La orgía de sangre se desarrolló en la mañana del 16 de marzo de 1968. Más de un centenar de soldados pertenecientes a la Compañía Charlie I, encuadrada dentro del Batallón de la 20ª División de Infantería estadounidense que dirigía el capitán Ernest Medina, saltaban de los helicópteros que les habían trasladado hasta Son My, una región con cuatro aldeas, una de ellas la que daría nombre a los horrorosos acontecimientos vividos en ella. Los mandos habían ordenado la operación en un intento de acabar con el 48 batallón del Vietcong, la guerrilla comunista que les tenía contra las cuerdas y que se sospechaba que tenía allí su base de abastecimiento. Mas no encontrarían rastro de la misma. Poco importaría.

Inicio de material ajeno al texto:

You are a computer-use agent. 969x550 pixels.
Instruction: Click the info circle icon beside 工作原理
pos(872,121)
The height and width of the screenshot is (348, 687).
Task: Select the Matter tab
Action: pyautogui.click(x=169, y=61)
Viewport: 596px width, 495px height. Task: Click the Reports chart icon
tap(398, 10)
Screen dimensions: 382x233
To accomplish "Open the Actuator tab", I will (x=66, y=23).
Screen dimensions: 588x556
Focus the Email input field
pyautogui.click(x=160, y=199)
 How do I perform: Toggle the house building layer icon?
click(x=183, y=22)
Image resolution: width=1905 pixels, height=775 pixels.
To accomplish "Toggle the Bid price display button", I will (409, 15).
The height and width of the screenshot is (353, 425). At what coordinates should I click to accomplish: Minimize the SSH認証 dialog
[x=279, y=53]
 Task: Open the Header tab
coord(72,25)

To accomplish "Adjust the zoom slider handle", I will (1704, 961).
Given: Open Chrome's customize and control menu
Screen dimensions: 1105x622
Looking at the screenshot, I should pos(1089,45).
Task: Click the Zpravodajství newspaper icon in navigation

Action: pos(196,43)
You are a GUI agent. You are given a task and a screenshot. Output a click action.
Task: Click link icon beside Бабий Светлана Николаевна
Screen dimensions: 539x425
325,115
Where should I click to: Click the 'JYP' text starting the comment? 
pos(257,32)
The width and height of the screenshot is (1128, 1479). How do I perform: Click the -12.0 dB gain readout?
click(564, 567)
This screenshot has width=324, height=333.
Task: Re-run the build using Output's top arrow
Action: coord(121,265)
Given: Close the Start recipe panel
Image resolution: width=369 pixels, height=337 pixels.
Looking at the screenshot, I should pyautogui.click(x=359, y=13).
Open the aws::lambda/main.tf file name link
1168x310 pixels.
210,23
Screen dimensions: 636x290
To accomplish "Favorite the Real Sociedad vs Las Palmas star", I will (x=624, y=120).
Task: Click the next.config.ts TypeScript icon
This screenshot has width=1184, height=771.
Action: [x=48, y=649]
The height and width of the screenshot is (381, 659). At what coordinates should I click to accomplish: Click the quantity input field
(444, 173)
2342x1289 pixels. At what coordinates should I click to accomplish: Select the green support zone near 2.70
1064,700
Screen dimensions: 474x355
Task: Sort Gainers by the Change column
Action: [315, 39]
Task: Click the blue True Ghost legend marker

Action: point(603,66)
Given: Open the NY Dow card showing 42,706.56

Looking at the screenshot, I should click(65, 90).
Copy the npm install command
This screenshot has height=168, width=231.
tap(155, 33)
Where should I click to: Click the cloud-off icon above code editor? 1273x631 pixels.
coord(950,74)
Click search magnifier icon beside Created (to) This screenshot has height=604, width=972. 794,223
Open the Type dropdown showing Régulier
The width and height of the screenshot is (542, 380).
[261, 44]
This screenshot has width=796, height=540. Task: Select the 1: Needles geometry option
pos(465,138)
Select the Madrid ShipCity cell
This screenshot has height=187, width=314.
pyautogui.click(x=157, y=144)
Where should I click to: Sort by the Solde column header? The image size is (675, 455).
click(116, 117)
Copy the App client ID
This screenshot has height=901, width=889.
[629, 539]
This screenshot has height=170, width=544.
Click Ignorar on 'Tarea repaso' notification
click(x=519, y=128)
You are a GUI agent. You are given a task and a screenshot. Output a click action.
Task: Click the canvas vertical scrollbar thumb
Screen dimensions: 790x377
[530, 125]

Al frente de las tropas asignadas a la zona de My Lai estaba el teniente William Calley, que acabaría convirtiéndose en el único condenado por la matanza. Puesto apenas el pie en tierra, los soldados comenzaron a descargar sus armas contra mujeres, niños y animales. "¡Tudi maus, tudi maus!", gritaban los militares para animar a salir de sus chozas a los habitantes del poblado. Cuando no obtenían respuesta a sus demandas, arrojaban sus granadas contra las viviendas. Había madres que corrían despavoridas con sus hijos en brazos. También ancianos que a duras penas podían caminar. Blancos fáciles sobre los que vaciar sus armas. Las ejecuciones se sucedían sin control. También las violaciones de madres e hijas. Un grupo de medio centenar de vietnamitas fue reunido en una zanja de irrigación. Poco tardaría el teniente Calley en ordenar a sus hombres que acabasen con sus vidas. Algunos se resistían mientras los concentrados trataban de escudarse bajo los cuerpos de sus vecinos en un intento infructuoso de escapar a su fatal destino. Los cadáveres se apilaban unos sobre otros.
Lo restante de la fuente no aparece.